The students hosted a lovely welcoming ceremony for the pilgrims, complete with Bengali songs sung to harmonium, tobla (local double drums), cymbals and tambourine. Female students dressed in elaborate saris, adorned with flowers, bangles and ankle bells danced several dances in welcome. The students also showered the pilgrims with flowers and gifts. Madeline stood up on behalf of the group to express their gratitude and to extend greetings on behalf of First Presbyterian Church and PC(USA). We then were treated to a chicken curry feast in the female students’ hostel.
At three in the afternoon, David and Chris joined Drs. Sarkar and Baroi for an inguinal hernia repair operation. Though the operating room is quite basic, the surgery was quick and successful.
At four, we gathered to encounter the amazing national fruit: Jackfruit (in Bengali—Kathal). Over two feet long and a foot wide, the massive thorny fruit, yielded its golden locules to David’s expert wielding of a boti, a curved culinary blade. He then pried the “belly” apart as the other pilgrims oiled their hands and reached in to assist in the delivery of 200+ golden locules, each encasing a single seed, akin to a Brazil nut. With its distinctive scent, flavor and slimy texture, along with its unusual way of growing not only from branches but from the very trunk of the tree as well, jackfruit in the favorite fruit of most Bangladeshis. David took the gold by downing almost twenty pieces of it while the rest of us stopped after 1-5 J!
While exploring the backyard of what once was our home, Anna, Madeline and I were invited to go upstairs and visit the home of Jesmine, the CMH accounts assistant, who lives in what were once our family’s bedrooms.
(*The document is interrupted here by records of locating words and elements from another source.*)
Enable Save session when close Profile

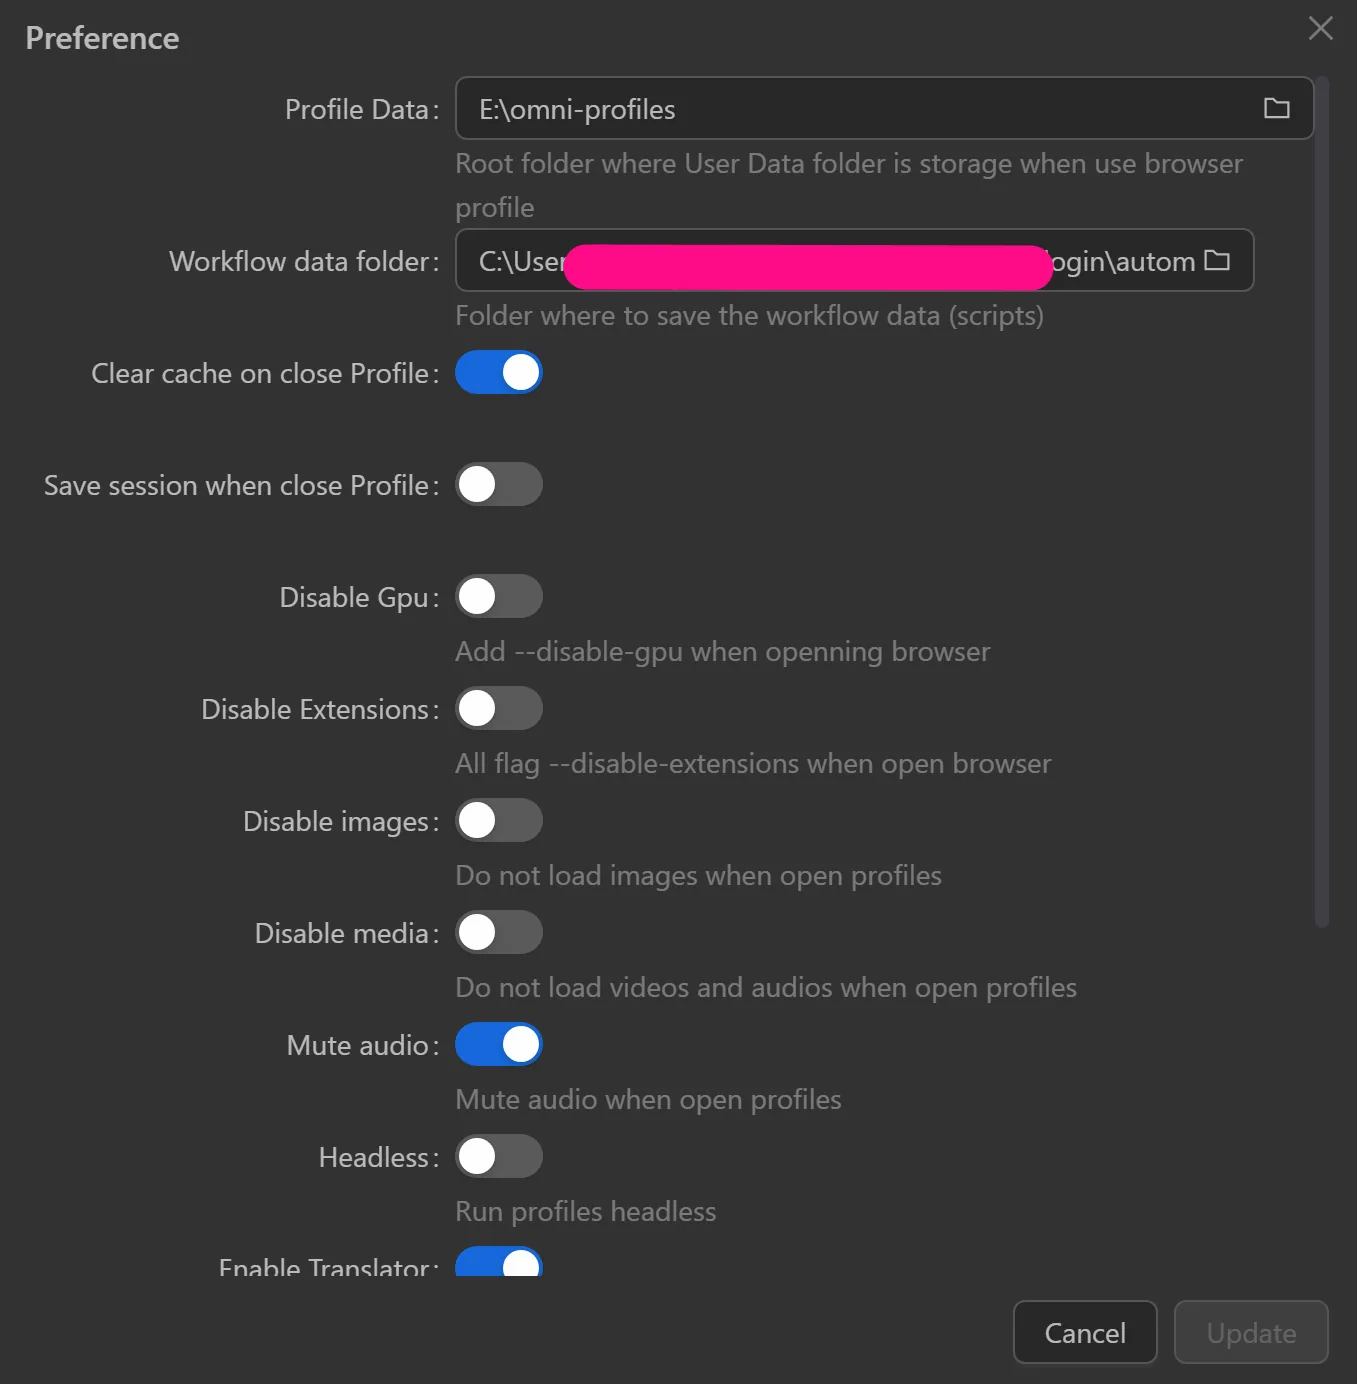[499, 484]
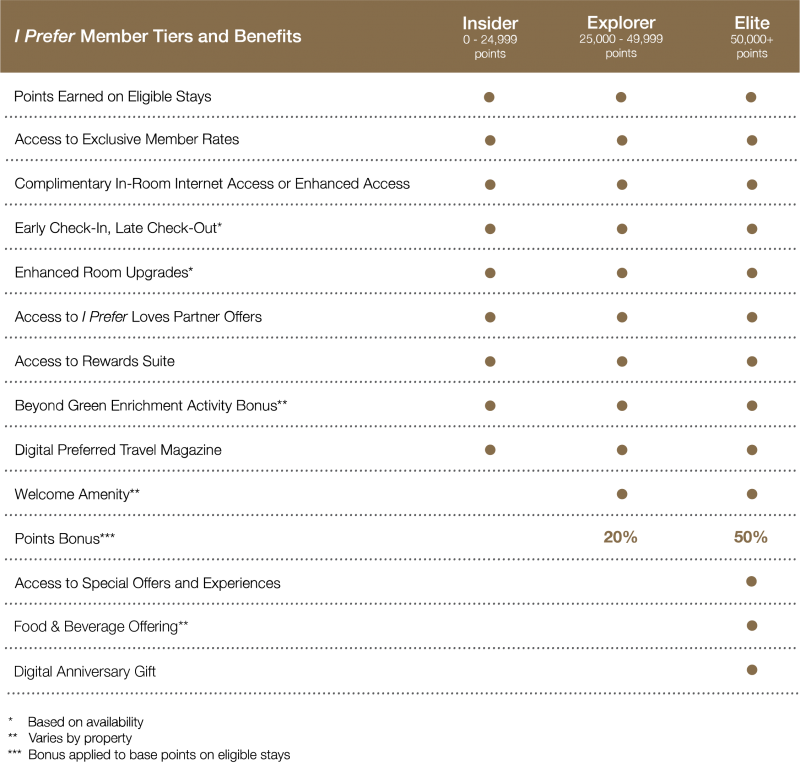Select the Explorer tier column header
The image size is (800, 782).
point(621,23)
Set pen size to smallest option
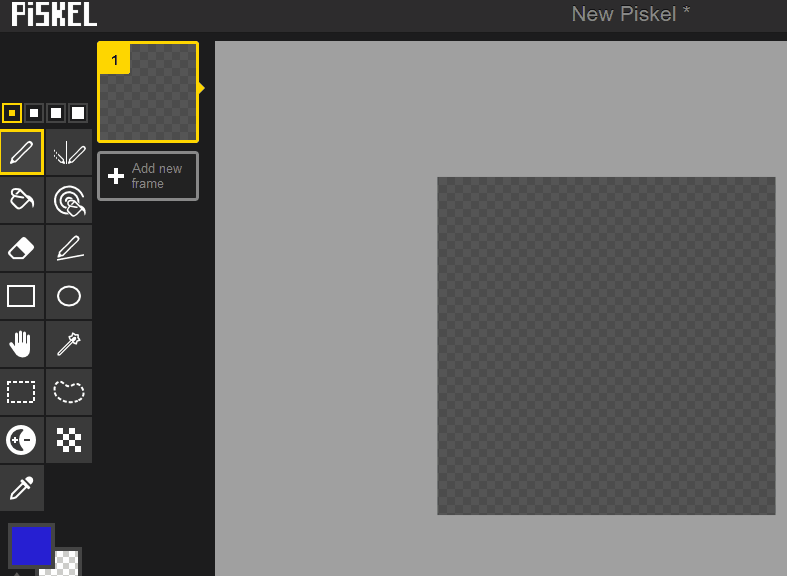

On the back of one of the doors is a picture of our three children, left from when we moved 5 years ago! On our way out, we were invited into the downstairs home of Rintu (the CMH driver) and Sukhi and their two sons, Obhi and Jeet, in what were our living and dining rooms, kitchen and school during our thirteen years in Rajshahi.
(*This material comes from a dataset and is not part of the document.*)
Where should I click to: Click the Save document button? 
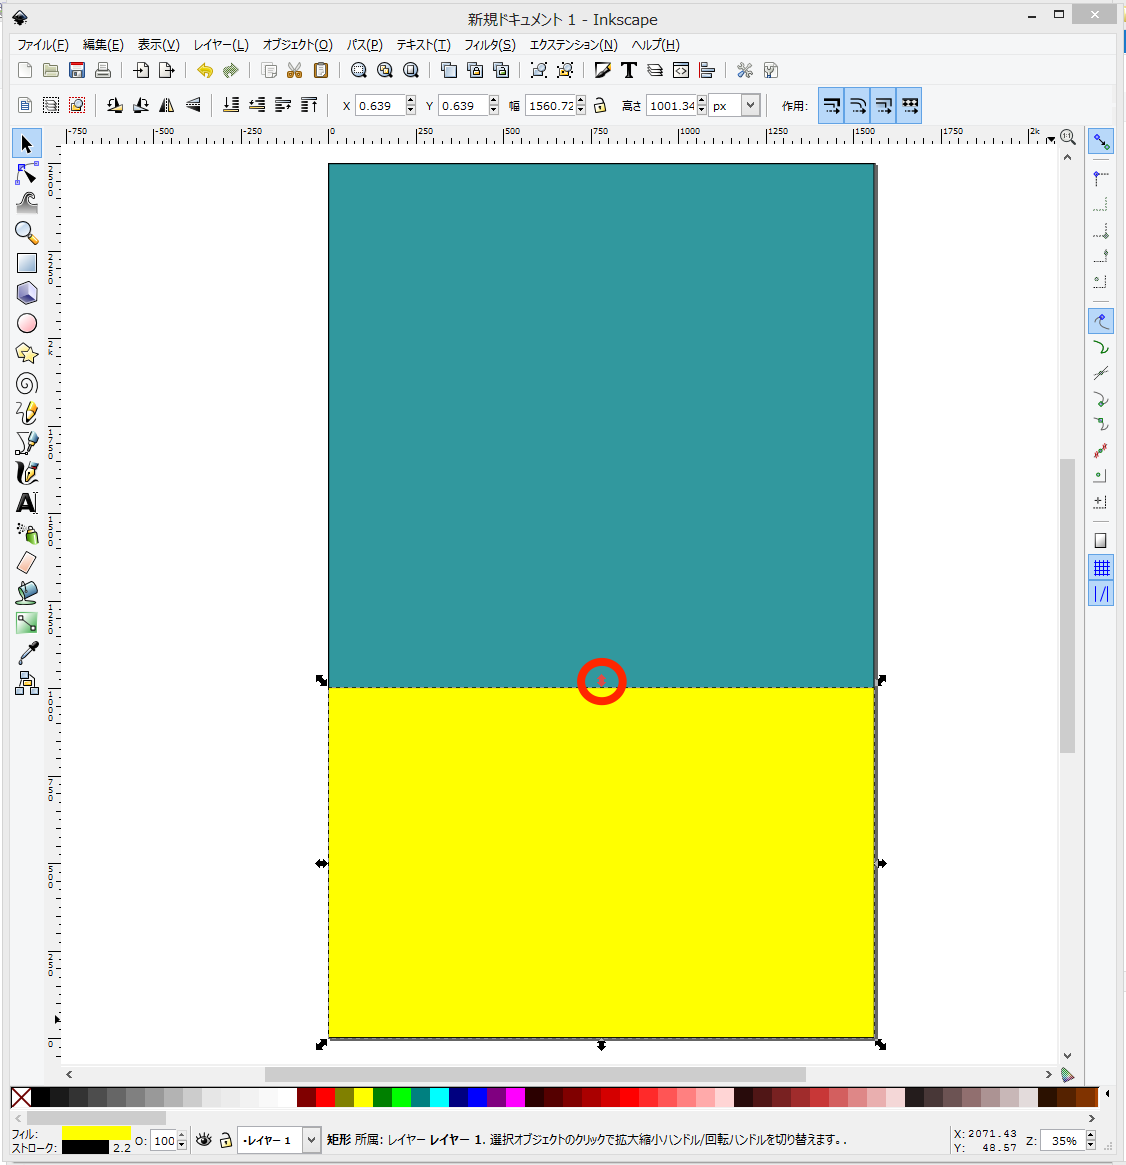point(77,70)
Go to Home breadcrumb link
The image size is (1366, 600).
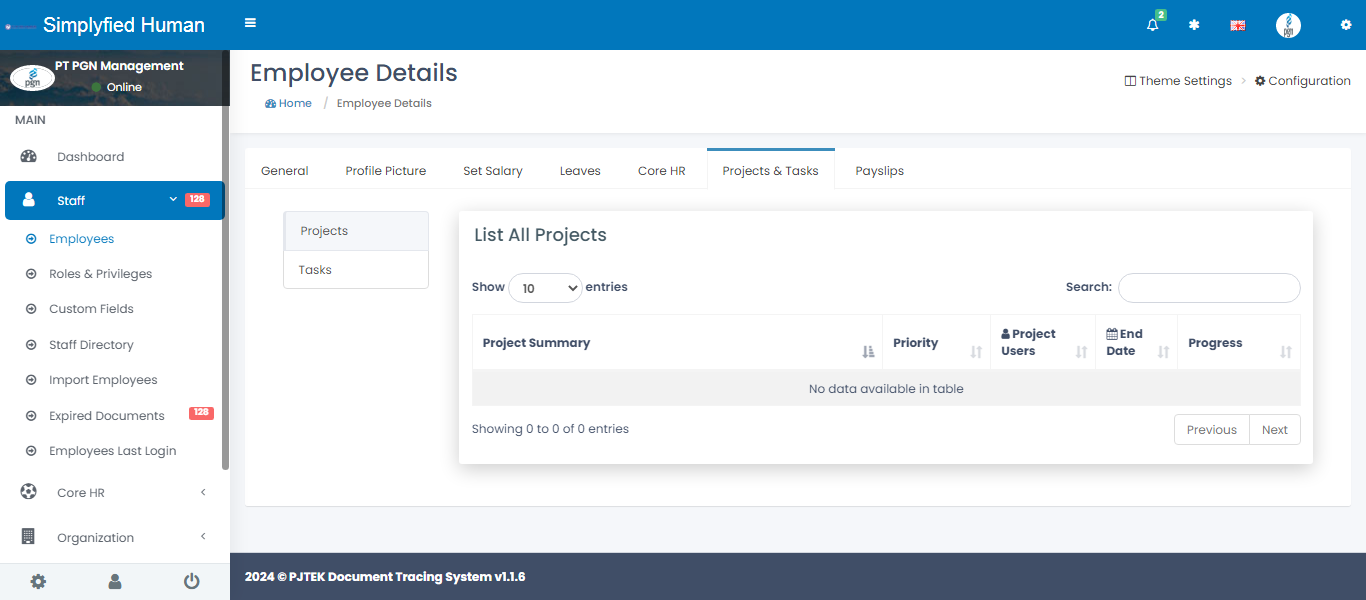(x=294, y=103)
We’re still working out sleeping and bathing arrangements for the pilgrims—to provide an option to bucket-bathing, a shower head is being installed today, mattresses needed a little more beating, and one needed to be covered with extra sheets to tame whatever it is that is causing skin reactions. And, of course, there are the mosquitoes. By the time the trip is over, our pilgrims will be expert mosquito net tuckers!
The pilgrims are handling so well all the challenges that Bangladesh has to offer! We are so happy to have them here to share in our life and ministry with us!